True. We're actually looking for 10 acres of land that was previously used as farm land, for hay or whatever crop the person was growing at the time. Would that work? It's probably going to be another year or two before we ACTUALLY get to do it anyways. It's just always so much fun to look.


----------



## goathappy (Oct 5, 2007)

Generally farms that were previously farmed(with hay, corn, wheat etc) generally are not zoned for houses so that would not be a good option. Even if you put a trailer on it it would probably be violating zoning laws in your area. If you can find a farmette with existing buildings that you could rent or buy that would probably be the best. IF it has adjoinging farm land that would also be awesome


----------



## Crissa (Oct 7, 2007)

Okay cool! Thanks! Any other information on what to look for or avoid would be great. :greengrin:


----------



## sparks879 (Oct 17, 2007)

CREDIT CREDIT CREDIT! I just bought a car and had to get a loan to get it.
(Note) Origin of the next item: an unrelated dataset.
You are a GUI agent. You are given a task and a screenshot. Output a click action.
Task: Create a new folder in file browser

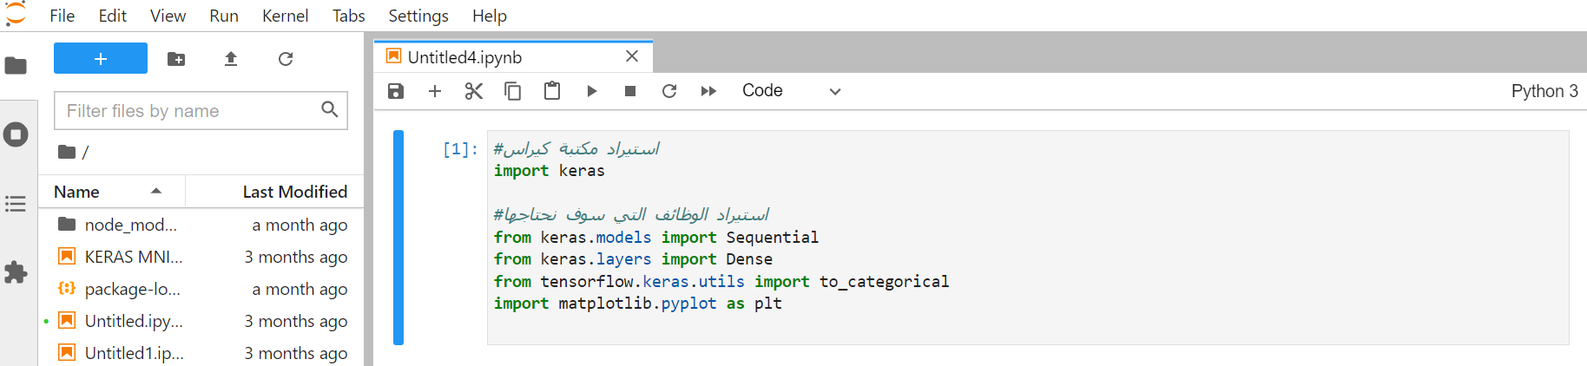[176, 59]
The only credit i have is my cell phone. I could of gotten a car for the five thousand that i had saved for that reason. But i opted to get a loan for $10,000 with my parents co signing, put three thousand down and make payments. Im never going to be able to rent let alone buy without any credit. Its best to start building credit now. Even if you can gt approved for a credit card with a limit of five hundred dollars. buy a pair of jeans you know you can afford and then pay it off. 
I know how youre feeling. Im back at home living with my parents, i want out. my own place. something thats mine. 
beth


----------



## StaceyRosado (Oct 5, 2007)

Yup Beth is right - build your credit NOW you cant get a loan without credit. 

apply for like a visa card they usualy are real good and dont require an anual fee to own the card. Just remember to pay it off BEFORE the bill is overdue - because if you odnt you get BAD credit.


----------



## FunnyRiverFarm (Sep 13, 2008)

You could have something that nice in Michigan (acerage and all) for less than half that amount of money. Jobs are rather scarce here though, unfortuately. 

Everybody's right about the credit thing...and try to save up money so you can make a large down payment.


----------



## FunnyRiverFarm (Sep 13, 2008)

Didn't have to look too far to find these:

http://nmi.craigslist.org/reb/1267436663.html

http://nmi.craigslist.org/reo/1267379577.html

See what I mean??


----------



## keren (Oct 26, 2008)

oh. wow. wow. wow. holy toledo. wow. 

I think I'm in love  with that big ol white 1920s house on 80 acres ... man that is making me want to pack up and move to US ... pity I cant take my goats there ... 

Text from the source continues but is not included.